Профессор Йолански углубился в анализ работы. Дженис не решалась сказать ему, что о публикации и речи быть не может, не в последнюю очередь потому, что это не понравится Джейку. А Йолански, видно, компенсируя первоначальный скепсис, таким соловьем разливался, что Дженис не сомневалась: впоследствии он об этом пожалеет. В конце концов, сославшись на свидание с дантистом, она прервала его, и профессор со старомодной вежливостью проводил ее до двери.
– Да, между прочим, – сказал он, уже прощаясь, – можете передать Джейку, что он ошибался, полагая, что предмет вашего исследования не столь уж значителен. – Было в его сухом, как палая листва, голосе нечто раздражающее. – Он так просил меня отнестись к вашей диссертации снисходительно, что поначалу у меня сложилось о ней совершенно ложное впечатление. Теперь я понимаю; просто за жену волновался. Еще раз извините за нелепые предположения. Скоро увидимся.
– Спасибо. – Дженис не терпелось поскорее кончить этот разговор.
По пути домой она старалась не думать о профессоре Йолански. В груди Дженис ощущала какую-то свинцовую тяжесть. Уж не подхватила ли она очередную простуду, или это просто послегриппозная слабость, о которой так много говорят?
Подъезжая к дому, Дженис увидела желтый «корвет»
Джейка. Мужа она обнаружила в небольшой комнате рядом с кухней, где стоял телевизор. Передавали спортивную программу.
Джейк заметил жену, только когда она подошла к телевизору и повернула ручку.
– Эр, что это ты делаешь?
– Надо поговорить. Я только что от Йолански.
Джейк сделал большой глоток пива.
– и что же сказал тебе наш добрый профессор?
– Что я написала отличную работу, – нарочито бесстрастно ответила Дженис. – Он считает, что на основе ее можно написать книгу для коммерческого издательства.
Джейк удивленно поднял брови:
– Нечто вроде популярной социологии, что ли? Шутит, наверное.
– Нет. Не шутит. А что, собственно, тебя удивляет? Сам-то ты разве, рассылая свою диссертацию в различные издательства, на публикацию не рассчитывал?
– Конечно, рассчитывал. Но я-то писал об очень серьезных предметах.
– То есть о мужчинах и их проблемах? А если пишешь о женщинах, то это, стало быть, уже не серьезно?
– Что за чушь. И с чего это ты на меня наскакиваешь?
– Ничуть не наскакиваю. Иное дело – смущена и обижена. Ты нарочно дал профессору Йолански понять, что, по сути дела, написал диссертацию за меня, скажешь, нет? Но зачем? Боялся, что ли, что он по стилю догадается, что это я помогала тебе в свое время?
– И что же ты ему наговорила? – Джейк напряженно выпрямился на стуле.
– Я сказала, что в последний год ты был так занят на телевидении, что даже и не заглянул в мою рукопись. Тут он, между прочим, заметил, что сожалеет, что твою программу вынули из сетки.
Джейк потер нос – верный признак того, что смутился.

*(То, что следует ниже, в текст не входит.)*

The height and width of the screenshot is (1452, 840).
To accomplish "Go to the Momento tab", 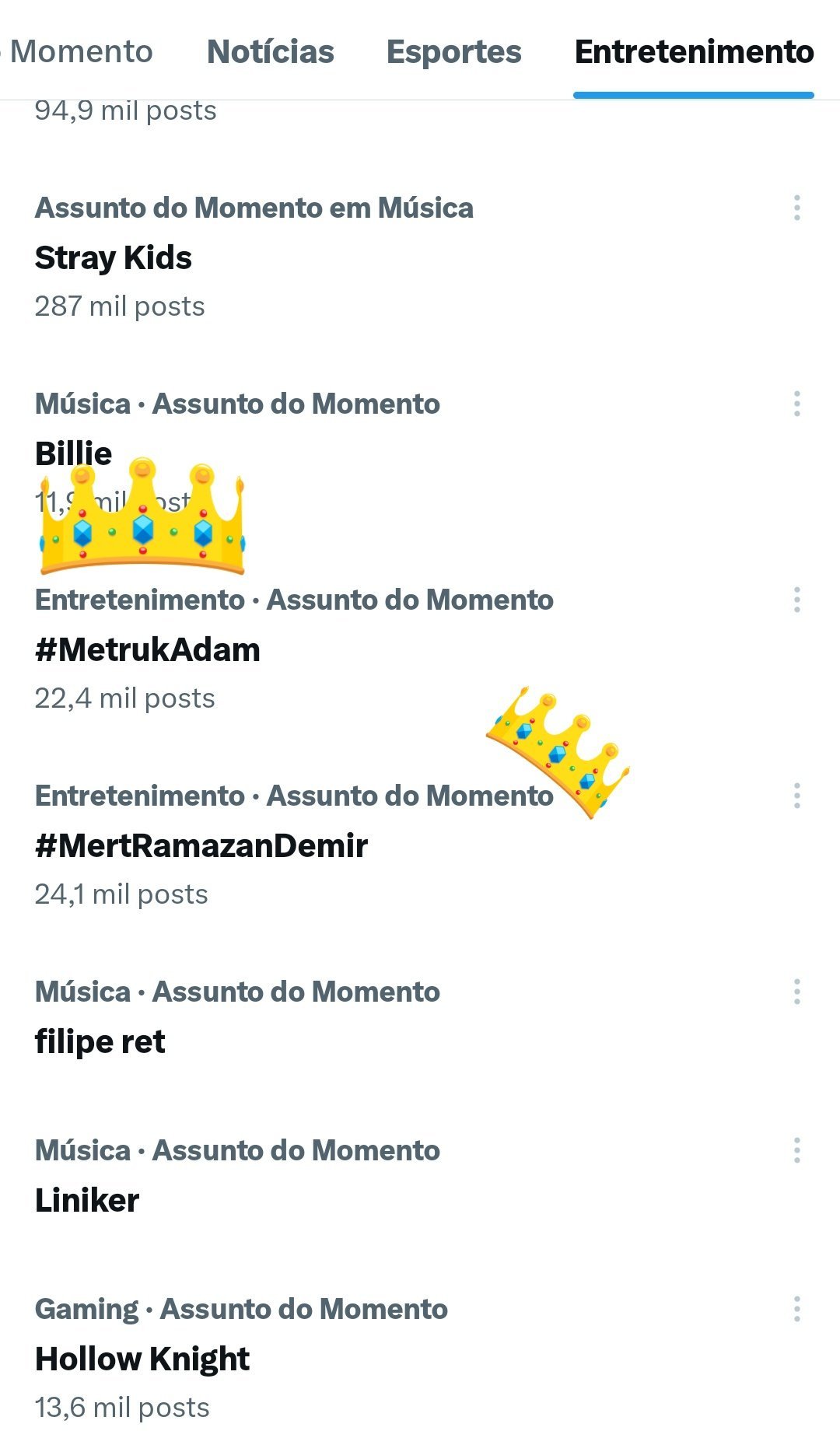I will pos(81,52).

– Да я и сам тебе собирался все рассказать, а потом… ну, словом, решил, что не стоит поднимать шум из-за какого-то дурацкого недоразумения.
– …которое состоит в том, что тебя застукали на том, что ты ухлестываешь за женой продюсера, не так ли? Забавно, что все признаки были налицо, и Кейси, когда пришла к нам на Рождество, пыталась просветить меня, а я, дура, только отмахивалась…
– Кейси? И что же эта ревнивая сучка наплела тебе?
Наверное, из себя выходит, потому что бросил ее ради… – Джейк осекся, сообразив, что ненароком проговорился.
Дженис снова ощутила свинцовую тяжесть в груди. Трудно было дышать. Уж не инфаркт ли? Или сердце рвется, когда узнаешь, что не только муж, но и ближайшая подруга предала тебя? Неудивительно, что Кейси ее избегает. У нее по крайней мере сохранилась совесть.